▶ _Data to use_
-=-=-=-=-

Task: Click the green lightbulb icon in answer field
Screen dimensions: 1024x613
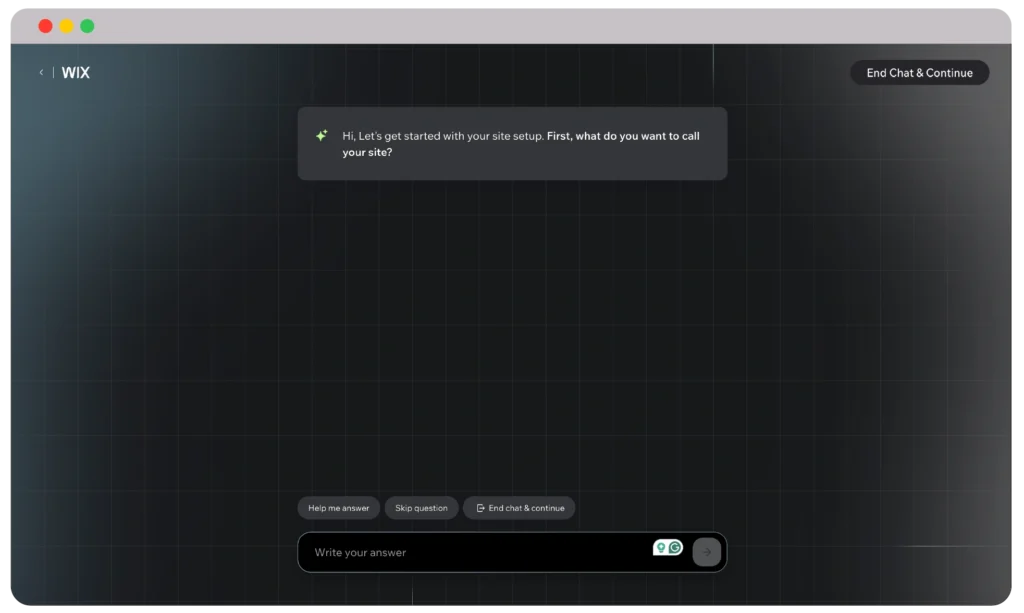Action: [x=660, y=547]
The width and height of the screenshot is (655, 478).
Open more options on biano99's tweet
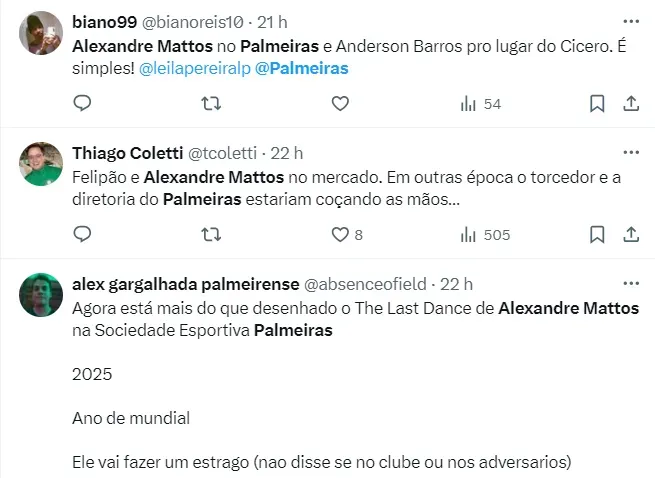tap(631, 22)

-=-=-=-=-

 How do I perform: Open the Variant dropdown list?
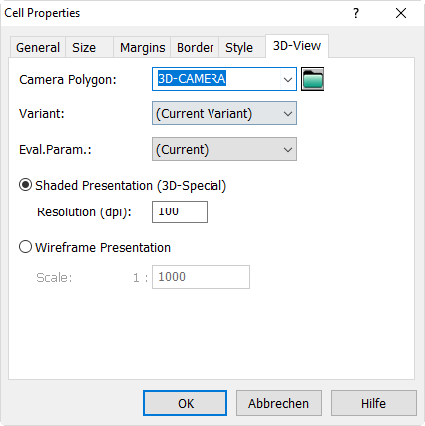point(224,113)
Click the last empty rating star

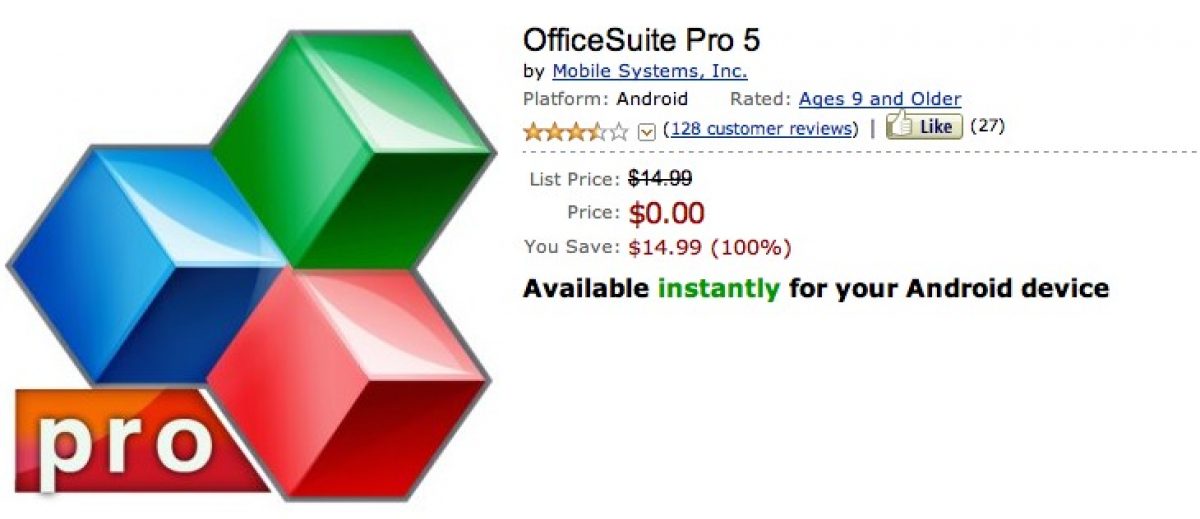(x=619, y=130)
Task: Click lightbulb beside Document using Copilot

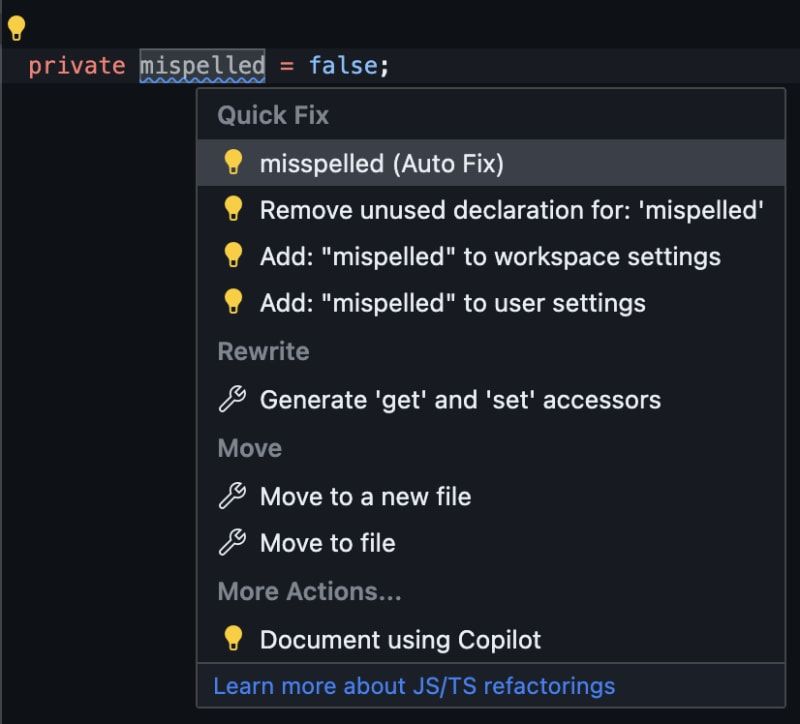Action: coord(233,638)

-=-=-=-=-

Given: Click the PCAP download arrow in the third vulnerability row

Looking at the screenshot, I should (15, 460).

-=-=-=-=-

Duplicate everything from the line containing "Task: Click the" down to the line containing "tap(631, 22)", keeping both of those lines, and leave the pictures out of your answer.

Task: Click the green lightbulb icon in answer field
Screen dimensions: 1024x613
Action: [x=660, y=547]
The width and height of the screenshot is (655, 478).
Open more options on biano99's tweet
tap(631, 22)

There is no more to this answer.